The contrast became all the greater due to the fundamentally different dramaturgy that Van den Berg uses in Earth. In part two of DYING TOGETHER she places much more emphasis on the insignificance of man versus nature. Or, perhaps conversely, on the overwhelming nature of man’s destruction of that nature. During the Amazon case study, in just a few minutes, her team asks the participants to personify dozens of trees. The cascade of requests and participants moving through the space overwhelms us. As individuals, we become confused. We no longer know who represents what, huddle in small groups at a few points scattered throughout the space. Gazing about in confusion while at the same time—we’re in Germany—still Acting our hearts out.

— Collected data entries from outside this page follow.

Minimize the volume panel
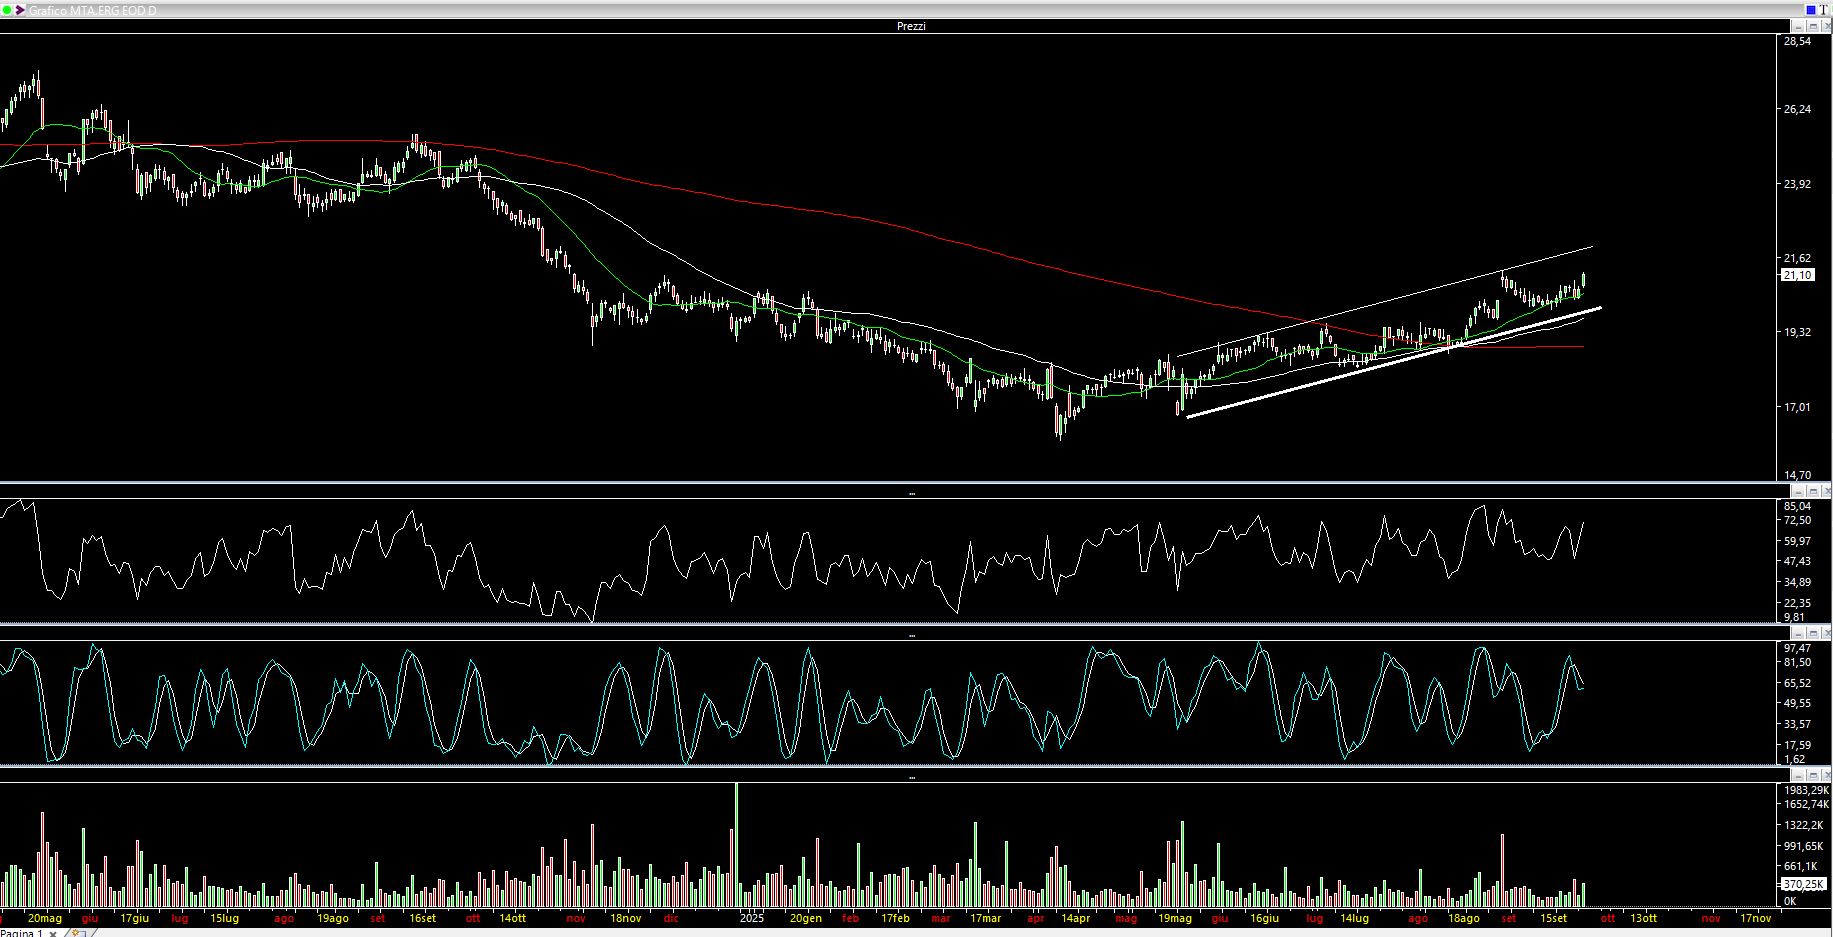This screenshot has height=937, width=1833. tap(1799, 776)
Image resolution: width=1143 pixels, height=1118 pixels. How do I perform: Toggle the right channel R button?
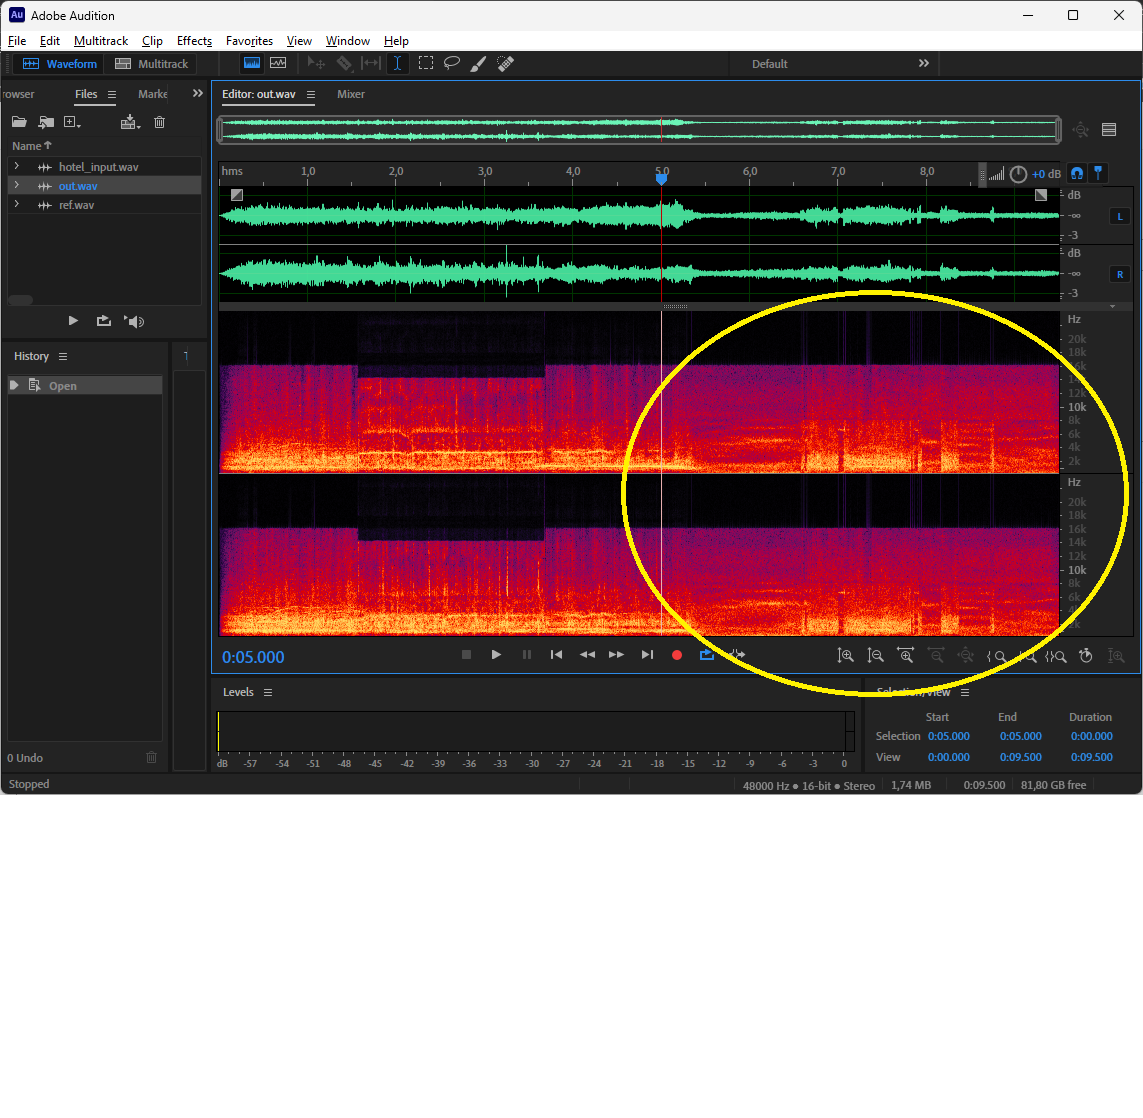(x=1119, y=274)
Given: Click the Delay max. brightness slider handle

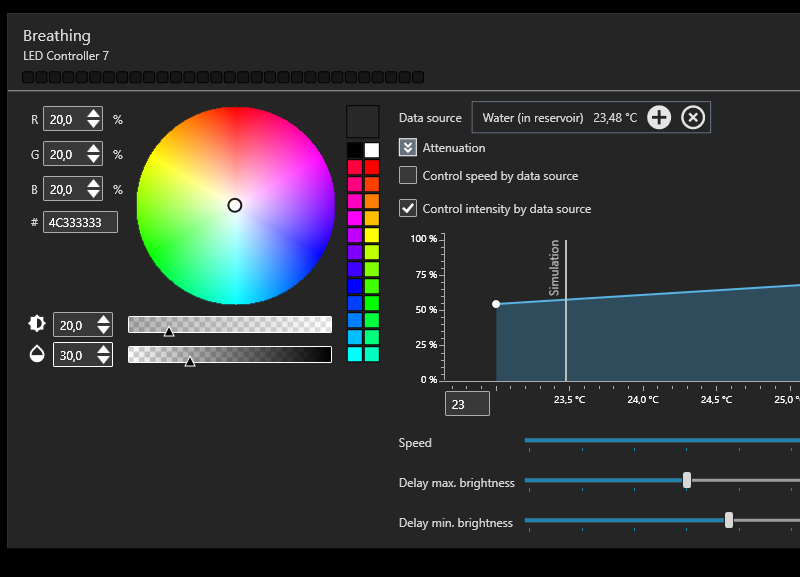Looking at the screenshot, I should pos(687,480).
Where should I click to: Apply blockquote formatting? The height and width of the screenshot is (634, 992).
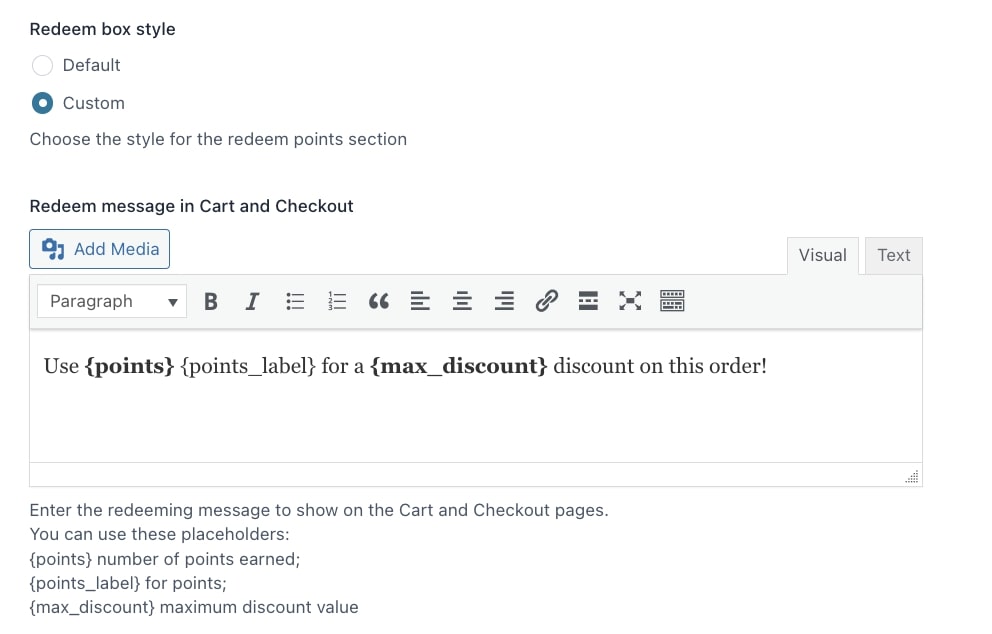coord(378,301)
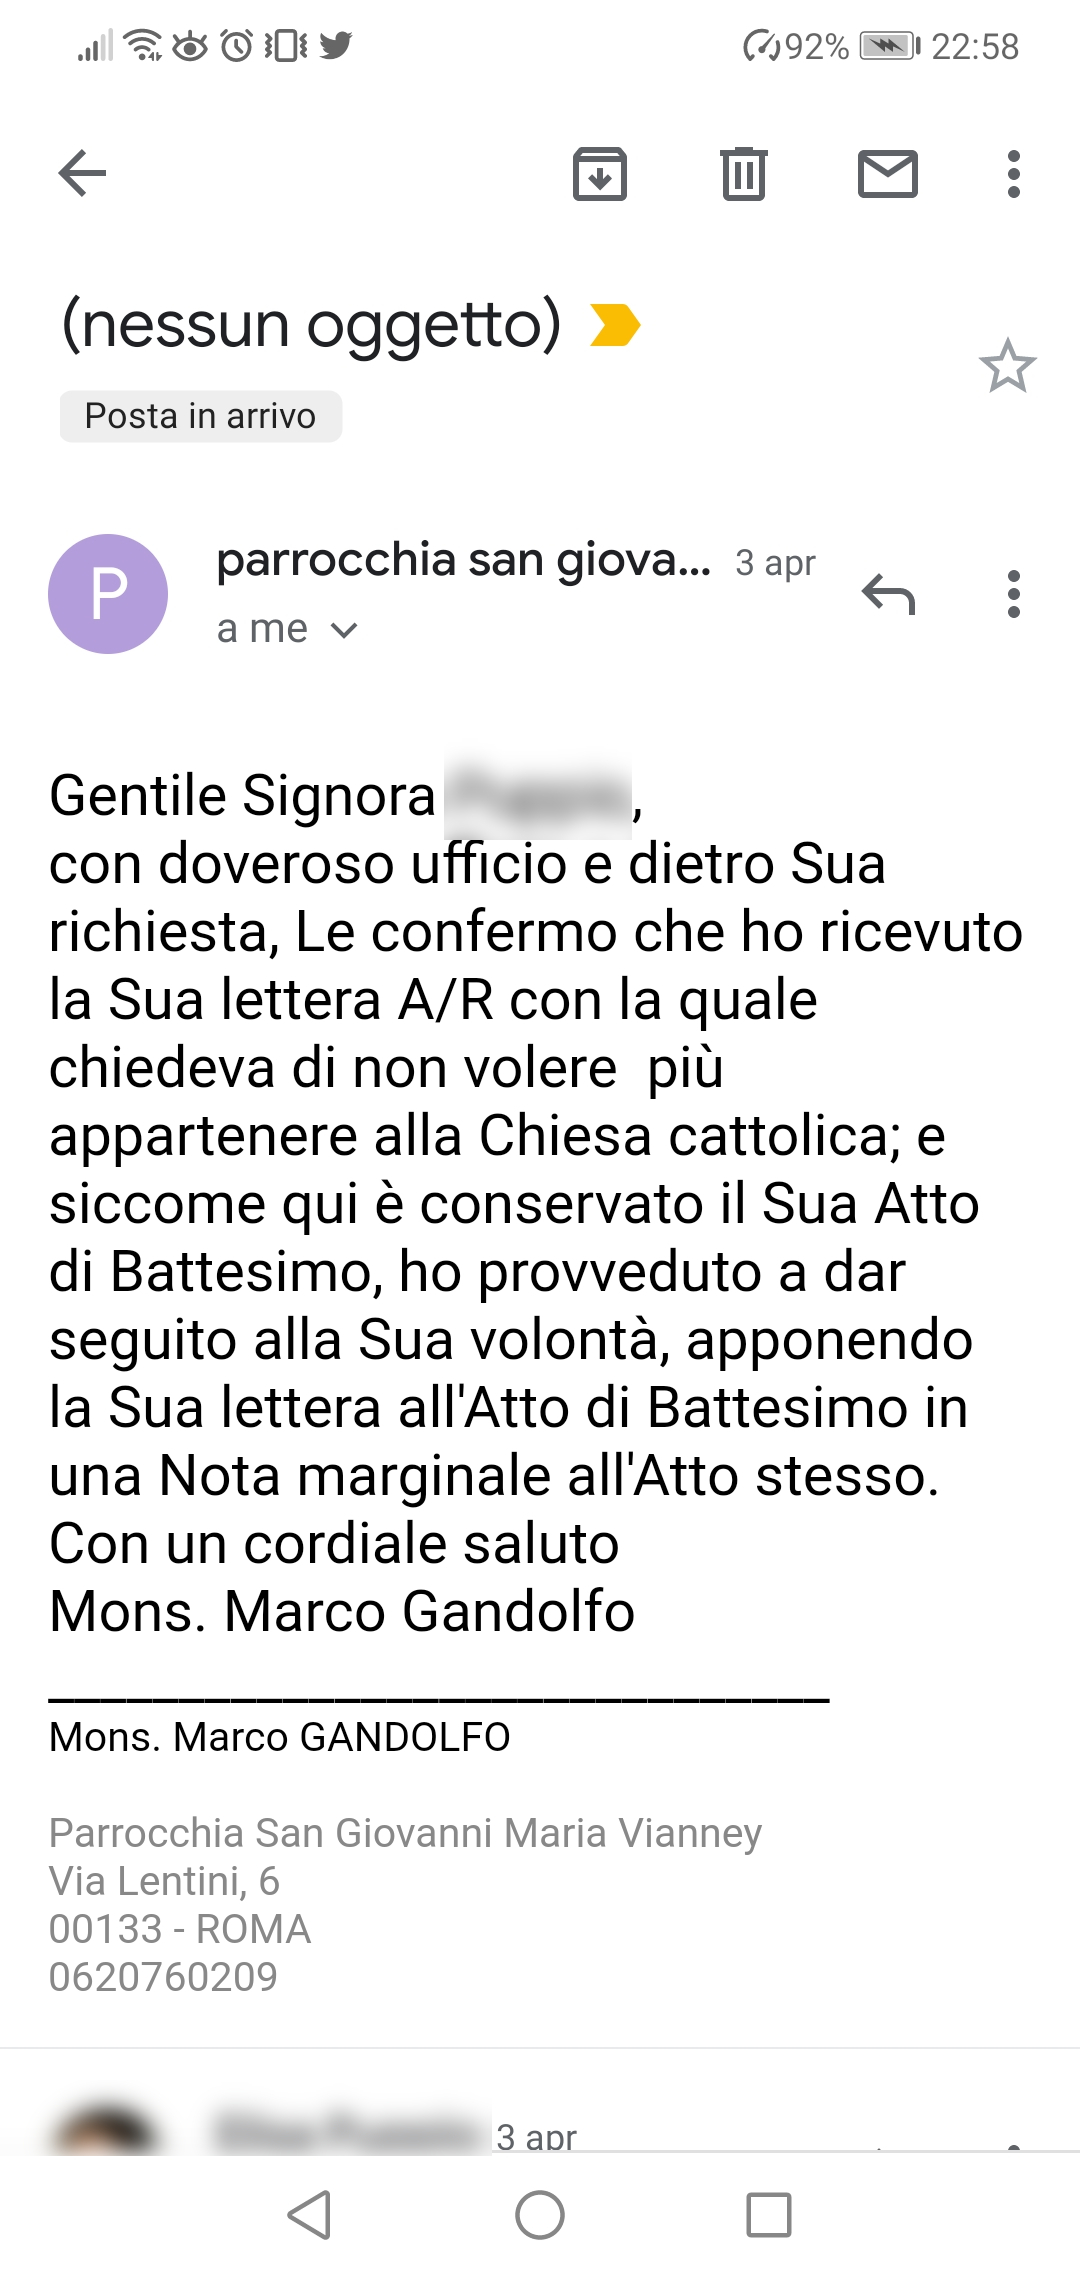The height and width of the screenshot is (2280, 1080).
Task: Open recent apps with square button
Action: [x=769, y=2215]
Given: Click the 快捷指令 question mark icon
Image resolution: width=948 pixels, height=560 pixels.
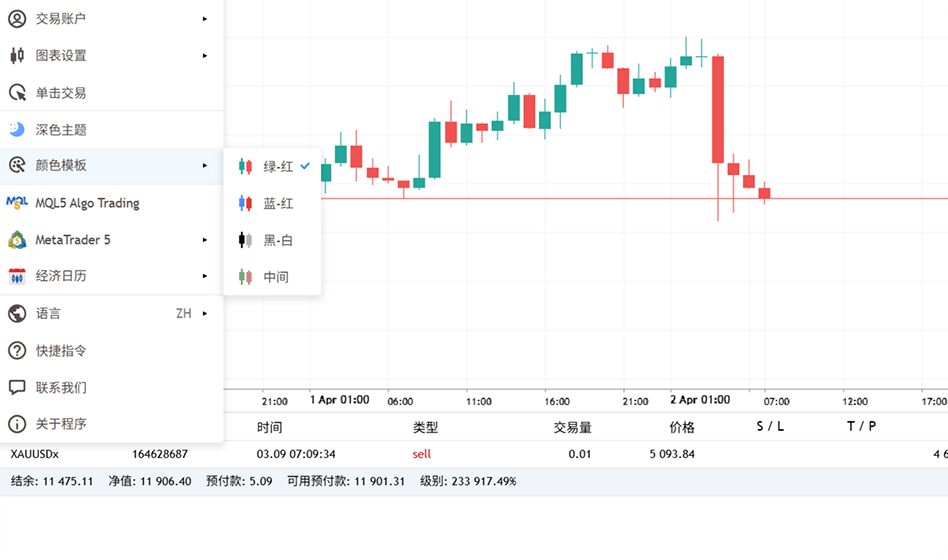Looking at the screenshot, I should [16, 350].
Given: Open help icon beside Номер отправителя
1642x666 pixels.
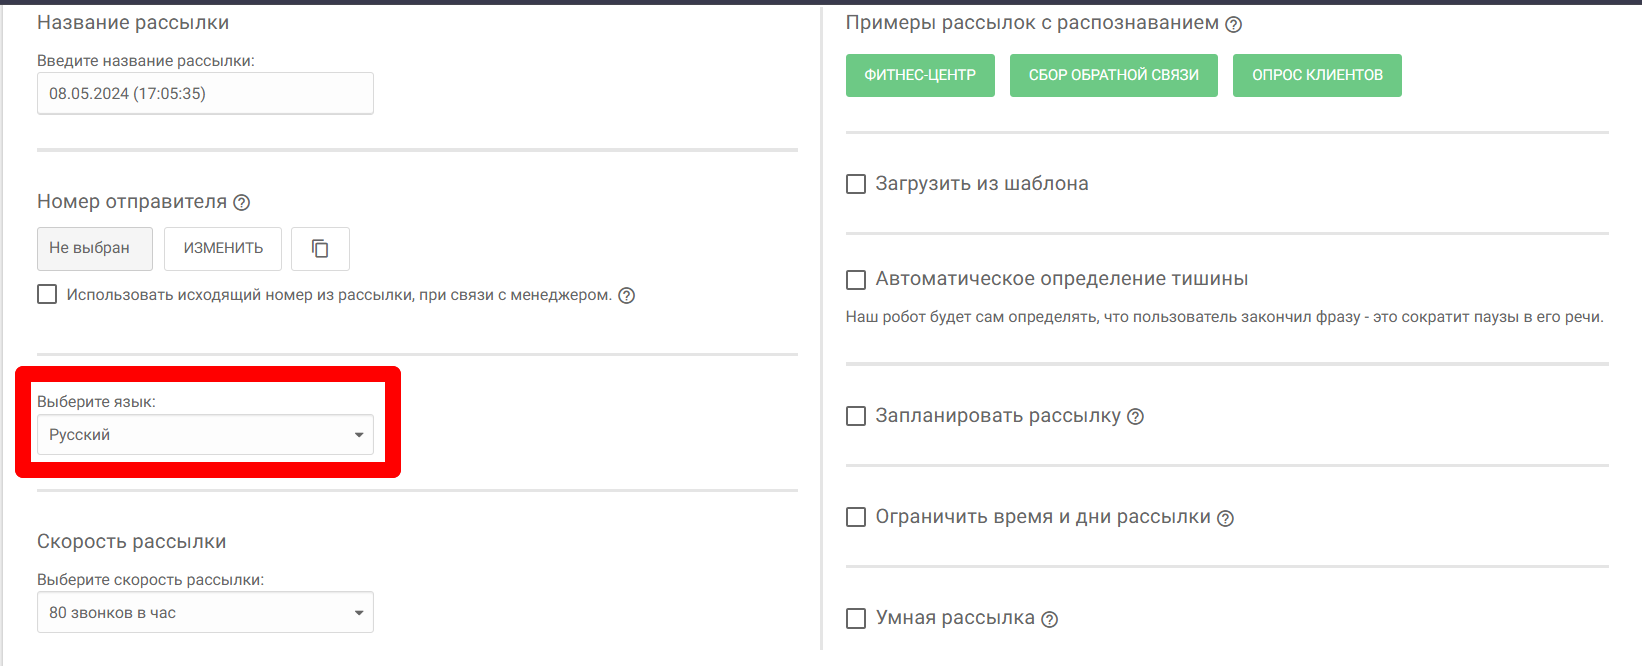Looking at the screenshot, I should [x=241, y=202].
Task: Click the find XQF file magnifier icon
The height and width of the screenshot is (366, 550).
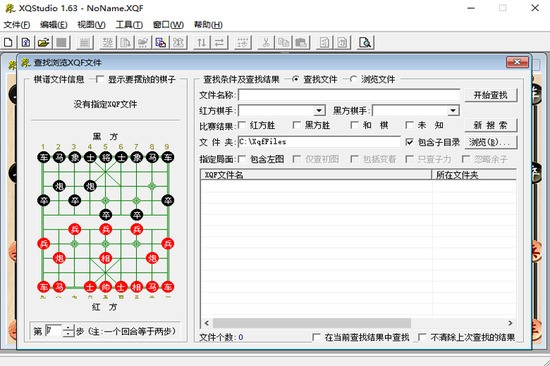Action: coord(365,42)
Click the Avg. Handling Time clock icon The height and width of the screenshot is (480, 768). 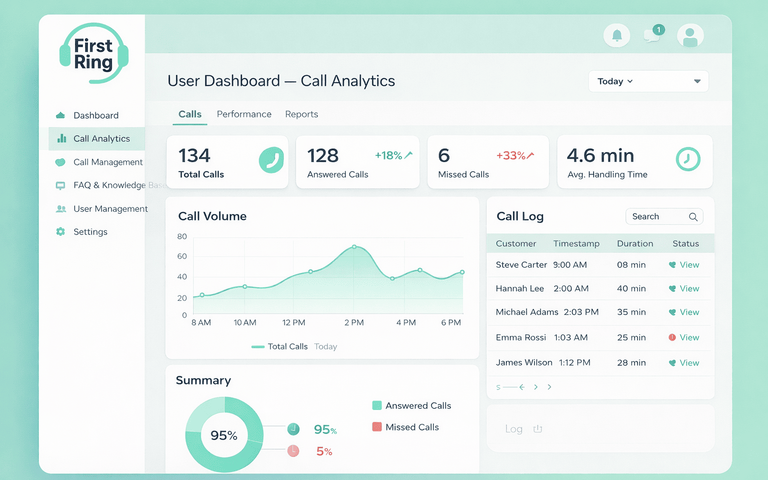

It had a fundamentally different effect on me than Humans. At one point I represented glyphosate, the active ingredient in Roundup, the pesticide that has been used for decades by multinational Monsanto to poison the earth, the long-term damage of which is still not precisely known—except for the fact that Roundup’s active life is only slightly shorter than the radioactive waste produced by nuclear power stations. I kept sneaking up behind other people, like the assassin that Roundup probably is.
At the same time I continued to feel like an insignificant atom. An anonymous pawn in a mega carousel of death and destruction, in which no player has any individual responsibility anymore, in which nothing or no one can make the difference between good and bad. I underwent Humans as a healing, even when I represented a ‘bad guy’—in my case a soldier from the Syrian Air Force. The empathy with another individual had something restorative. Earth immersed me yet again, albeit far more violently, in the sensation of total powerlessness that today’s world headlines routinely incite.
If all the coral reefs on earth are already dying, and at the same time a new coal-fired power plant goes into operation in India and China almost every day; if Donald Trump betrays the Kurds to a country that is also our NATO partner, and we lack both the will and the soldiers to act as a buffer between Turks and Kurds—what kind of action should or can you take as a lone individual?
My concern—that my response would be a blasé ‘been there, done that’—turned out to be totally unfounded. Earth was a disconcerting experience, only slightly alleviated by the follow-up conversation that Van den Berg always has with her participants, and in which I could regain a bit of my individual self-worth, by sharing my experiences with others, and sometimes having a laugh at each other’s stories—for me a much-needed relief.
Only then, during that follow-up discussion, did the Germans show a sense of timidity about their role in Earth. Full surrender, followed by more intimate self-reflection: perhaps that is the only right way to participate in DYING TOGETHER / Earth. It makes me curious about how Rotterdammers will react during the Dutch premiere on November 5.